Opinion
No. 2:12-CV-337
10-17-2012
(VARLAN/SHIRLEY)
MEMORANDUM AND ORDER
This case is before the undersigned pursuant to 28 U.S.C. § 636, the Rules of this Court, and the order of the District Judge [Doc. 10] referring the Motion to Strike Pattern and Practice Allegations from Complaint [Doc. 8], filed by Defendants Portfolio Recovery Associates LLC and Anita Bray ("the Defendants"), to the undersigned for disposition or report and recommendation as may be appropriate.

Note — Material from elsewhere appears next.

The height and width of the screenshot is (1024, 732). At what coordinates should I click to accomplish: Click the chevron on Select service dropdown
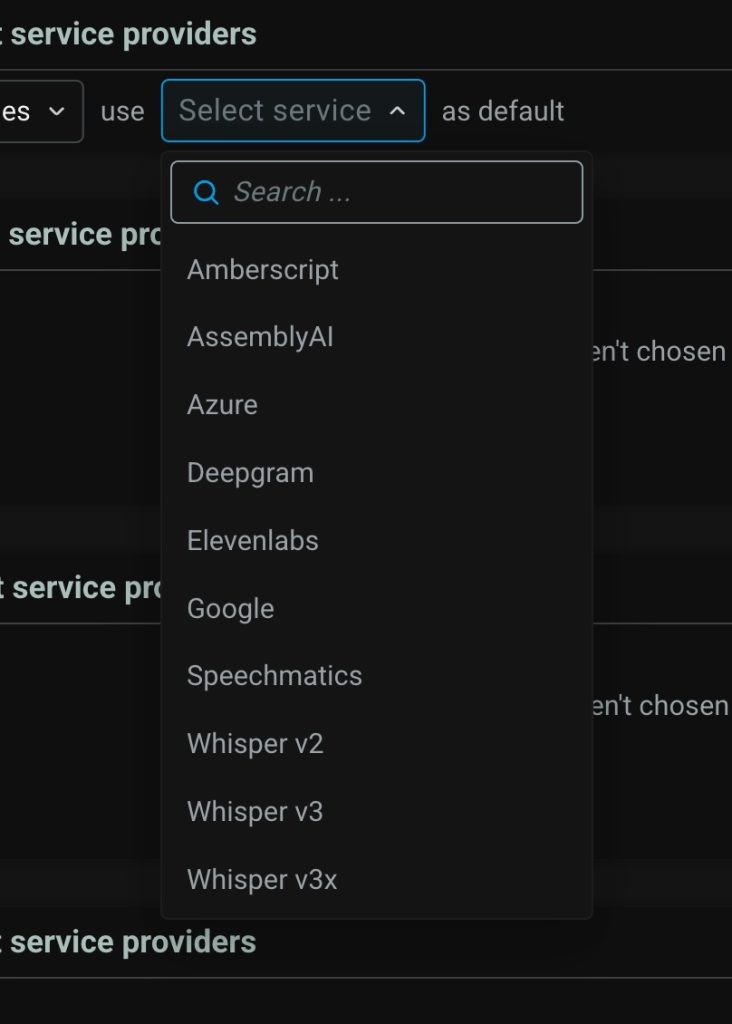397,111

Plaintiff alleges that Defendants violated the Fair Debt Collections Practices Act ("FDCPA"), 15 U.S.C. § 1692 et seq., in their attempts to collect a debt from Plaintiff. Specifically, Plaintiff claims that Portfolio Recovery Associates filed a collection lawsuit against Plaintiff without first obtaining evidence of the existence or amount of the debt between the original creditor and Plaintiff. [Doc. 1, ¶¶ 17-21]. Plaintiff also alleges that Defendants failed to include certain information in communications with Plaintiff, [id. at ¶¶ 70-75], failed to comply with certain state laws applicable to collection services, [id. at ¶¶ 76-92], and filed a civil warrant that contained false, deceptive, and misleading statements regarding the debt owed by Plaintiff [id. at ¶ 39].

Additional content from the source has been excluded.